Applications for this research are numerous, but the most immediate result may be a new diagnostic tool to determine the properties of shock waves, said Evan Reed, an E.O. Lawrence postdoctoral fellow at Lawrence Livermore and lead author of a paper that appeared in the Jan. 13 edition of Physical Review Letters. Other Livermore authors include Richard Gee of LLNL’s Chemistry and Chemical Engineering Div.
“To our knowledge, coherent light never has been seen before from shock waves propagating through crystals, because a shocked crystal is not an obvious source to look for coherent radiation,” Reed said. “The light and radiation was in a portion of the electromagnetic spectrum that is not usually observed in these types of experiments.”
Coherent light is very narrow bandwidth radiation; it is useful for interferometry (the measurement of two or more waves coming together at the same time and place, such as optical and shock waves) and is usually associated with lasers.
The invention of the laser in 1958 as a source of coherent light enabled a wide range of applications, including medical technologies and energy production, because of the coherence of the light they generate. However, producing coherent light from a source other than a laser can serve as a diagnostic for understanding shock waves, specifically providing information about shock speed and the degree of crystallinity, Reed said.
In the computational experiments, the researchers observed the light generated by a shocked polarized material by performing molecular dynamics simulations of shock waves propagating through crystalline NaCl. The simulations solved the classical equations of motion for atoms that are subject to interaction, thermal effects and deformation of the crystal lattice. The intensive computer simulations were made possible by using LLNL’s Thunder parallel computer.

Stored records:
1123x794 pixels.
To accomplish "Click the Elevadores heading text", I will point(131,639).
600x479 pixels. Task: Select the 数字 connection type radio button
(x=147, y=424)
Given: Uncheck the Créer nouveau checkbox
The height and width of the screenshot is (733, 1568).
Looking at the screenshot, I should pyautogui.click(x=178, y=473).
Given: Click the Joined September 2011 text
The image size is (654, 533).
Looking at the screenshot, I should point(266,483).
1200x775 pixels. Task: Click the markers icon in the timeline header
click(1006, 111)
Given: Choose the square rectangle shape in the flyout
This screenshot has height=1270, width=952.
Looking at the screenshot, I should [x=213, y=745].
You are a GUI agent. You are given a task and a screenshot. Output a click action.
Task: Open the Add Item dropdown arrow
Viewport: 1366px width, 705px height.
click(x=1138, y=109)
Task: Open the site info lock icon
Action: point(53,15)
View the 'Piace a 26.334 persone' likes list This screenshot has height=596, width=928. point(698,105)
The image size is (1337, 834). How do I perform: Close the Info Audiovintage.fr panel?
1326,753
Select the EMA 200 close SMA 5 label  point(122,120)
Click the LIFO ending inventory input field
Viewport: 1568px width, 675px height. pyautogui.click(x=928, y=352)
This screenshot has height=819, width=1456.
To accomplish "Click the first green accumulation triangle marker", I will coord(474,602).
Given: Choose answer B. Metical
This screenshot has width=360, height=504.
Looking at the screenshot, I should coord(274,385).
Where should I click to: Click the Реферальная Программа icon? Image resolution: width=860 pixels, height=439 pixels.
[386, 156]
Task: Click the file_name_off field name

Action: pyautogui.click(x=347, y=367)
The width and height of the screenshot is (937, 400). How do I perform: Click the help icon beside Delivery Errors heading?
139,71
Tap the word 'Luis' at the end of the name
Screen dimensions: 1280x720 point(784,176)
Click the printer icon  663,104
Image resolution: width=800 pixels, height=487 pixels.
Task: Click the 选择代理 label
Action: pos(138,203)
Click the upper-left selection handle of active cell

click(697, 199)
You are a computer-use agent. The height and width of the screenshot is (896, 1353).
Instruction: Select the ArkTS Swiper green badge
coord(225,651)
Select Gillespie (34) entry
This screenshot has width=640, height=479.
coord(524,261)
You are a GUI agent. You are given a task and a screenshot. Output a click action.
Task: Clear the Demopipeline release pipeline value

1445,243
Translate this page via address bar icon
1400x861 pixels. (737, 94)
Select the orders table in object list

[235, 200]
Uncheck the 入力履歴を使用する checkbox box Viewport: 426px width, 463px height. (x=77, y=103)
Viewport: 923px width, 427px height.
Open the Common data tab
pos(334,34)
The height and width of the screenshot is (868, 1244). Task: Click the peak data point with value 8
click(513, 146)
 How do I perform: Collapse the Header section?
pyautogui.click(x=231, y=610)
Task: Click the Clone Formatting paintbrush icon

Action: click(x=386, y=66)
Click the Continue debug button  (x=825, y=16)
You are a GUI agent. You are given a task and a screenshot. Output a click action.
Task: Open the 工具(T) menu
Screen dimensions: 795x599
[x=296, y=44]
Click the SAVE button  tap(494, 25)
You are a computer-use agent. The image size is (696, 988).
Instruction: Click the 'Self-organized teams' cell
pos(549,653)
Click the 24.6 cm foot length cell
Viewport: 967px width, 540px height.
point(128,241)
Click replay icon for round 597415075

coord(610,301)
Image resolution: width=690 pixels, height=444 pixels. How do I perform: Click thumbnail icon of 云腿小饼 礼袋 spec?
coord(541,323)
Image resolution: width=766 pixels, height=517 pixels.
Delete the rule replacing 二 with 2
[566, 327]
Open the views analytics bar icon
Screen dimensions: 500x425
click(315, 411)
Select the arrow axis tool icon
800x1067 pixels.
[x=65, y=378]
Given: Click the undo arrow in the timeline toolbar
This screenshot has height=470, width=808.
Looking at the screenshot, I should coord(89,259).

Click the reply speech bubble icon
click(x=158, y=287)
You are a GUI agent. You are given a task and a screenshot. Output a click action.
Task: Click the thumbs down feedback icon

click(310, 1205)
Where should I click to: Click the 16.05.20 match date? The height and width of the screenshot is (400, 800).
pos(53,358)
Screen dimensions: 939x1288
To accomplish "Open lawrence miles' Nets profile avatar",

• [WHAT THIS TASK INVOLVES]: Copy out the passage above on coherent light from shock waves in crystals, word for word and in full.

• [ANSWER AREA]:
Applications for this research are numerous, but the most immediate result may be a new diagnostic tool to determine the properties of shock waves, said Evan Reed, an E.O. Lawrence postdoctoral fellow at Lawrence Livermore and lead author of a paper that appeared in the Jan. 13 edition of Physical Review Letters. Other Livermore authors include Richard Gee of LLNL’s Chemistry and Chemical Engineering Div.
“To our knowledge, coherent light never has been seen before from shock waves propagating through crystals, because a shocked crystal is not an obvious source to look for coherent radiation,” Reed said. “The light and radiation was in a portion of the electromagnetic spectrum that is not usually observed in these types of experiments.”
Coherent light is very narrow bandwidth radiation; it is useful for interferometry (the measurement of two or more waves coming together at the same time and place, such as optical and shock waves) and is usually associated with lasers.
The invention of the laser in 1958 as a source of coherent light enabled a wide range of applications, including medical technologies and energy production, because of the coherence of the light they generate. However, producing coherent light from a source other than a laser can serve as a diagnostic for understanding shock waves, specifically providing information about shock speed and the degree of crystallinity, Reed said.
In the computational experiments, the researchers observed the light generated by a shocked polarized material by performing molecular dynamics simulations of shock waves propagating through crystalline NaCl. The simulations solved the classical equations of motion for atoms that are subject to interaction, thermal effects and deformation of the crystal lattice. The intensive computer simulations were made possible by using LLNL’s Thunder parallel computer.